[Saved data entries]

========================================================================

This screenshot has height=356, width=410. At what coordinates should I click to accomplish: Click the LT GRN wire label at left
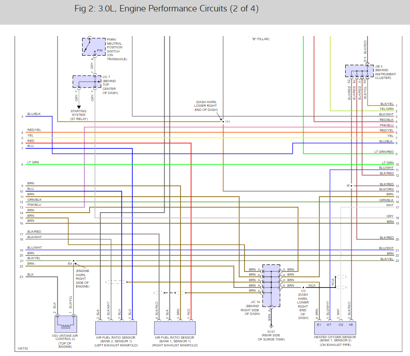pos(33,162)
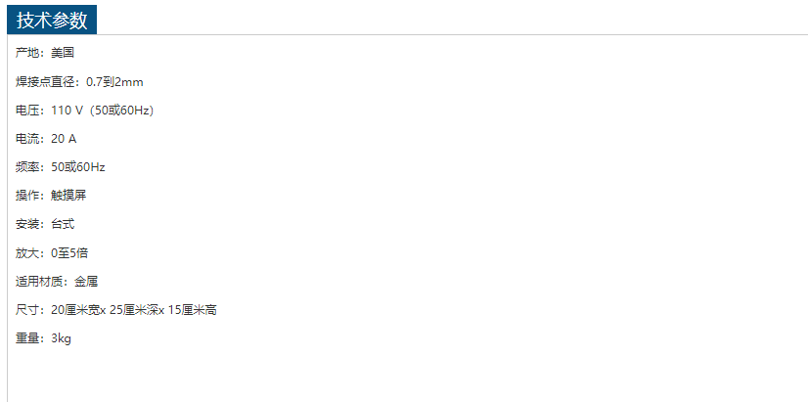Click the 重量：3kg line
This screenshot has height=402, width=808.
click(43, 338)
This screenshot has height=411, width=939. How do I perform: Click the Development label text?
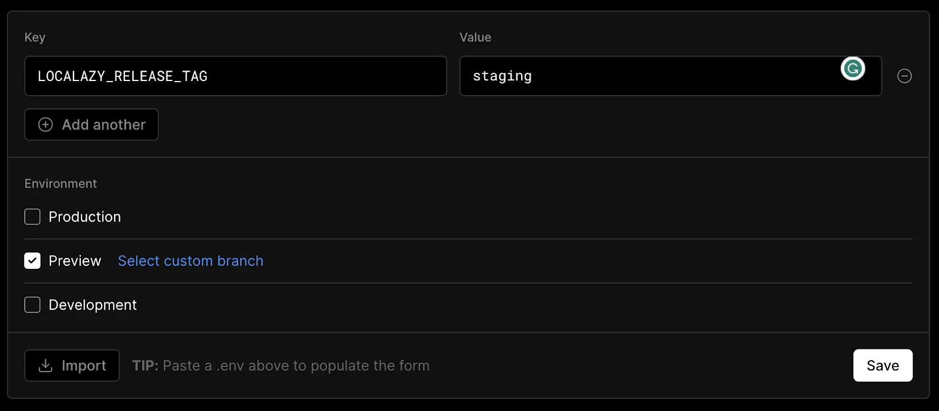(x=93, y=305)
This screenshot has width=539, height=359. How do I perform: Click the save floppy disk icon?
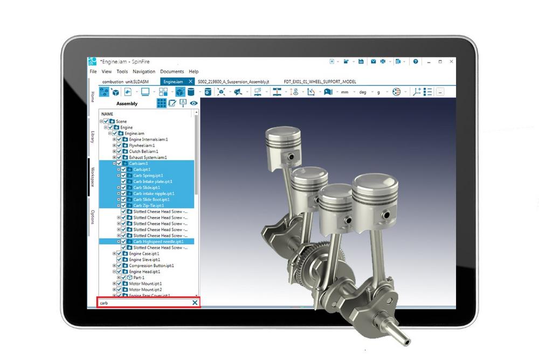(x=361, y=61)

========================================================================

[PROBLEM TO WORK ON] Write out again the stretch from the line containing "This screenshot has width=539, height=359." through the end of the material, requests included. Multiply every coordinate in the answers by 2.25, round each to a whole number with halves going up, and leave out the pictures.

[TASK RESULT]
This screenshot has width=539, height=359. How do I perform: Click the save floppy disk icon?
(x=812, y=137)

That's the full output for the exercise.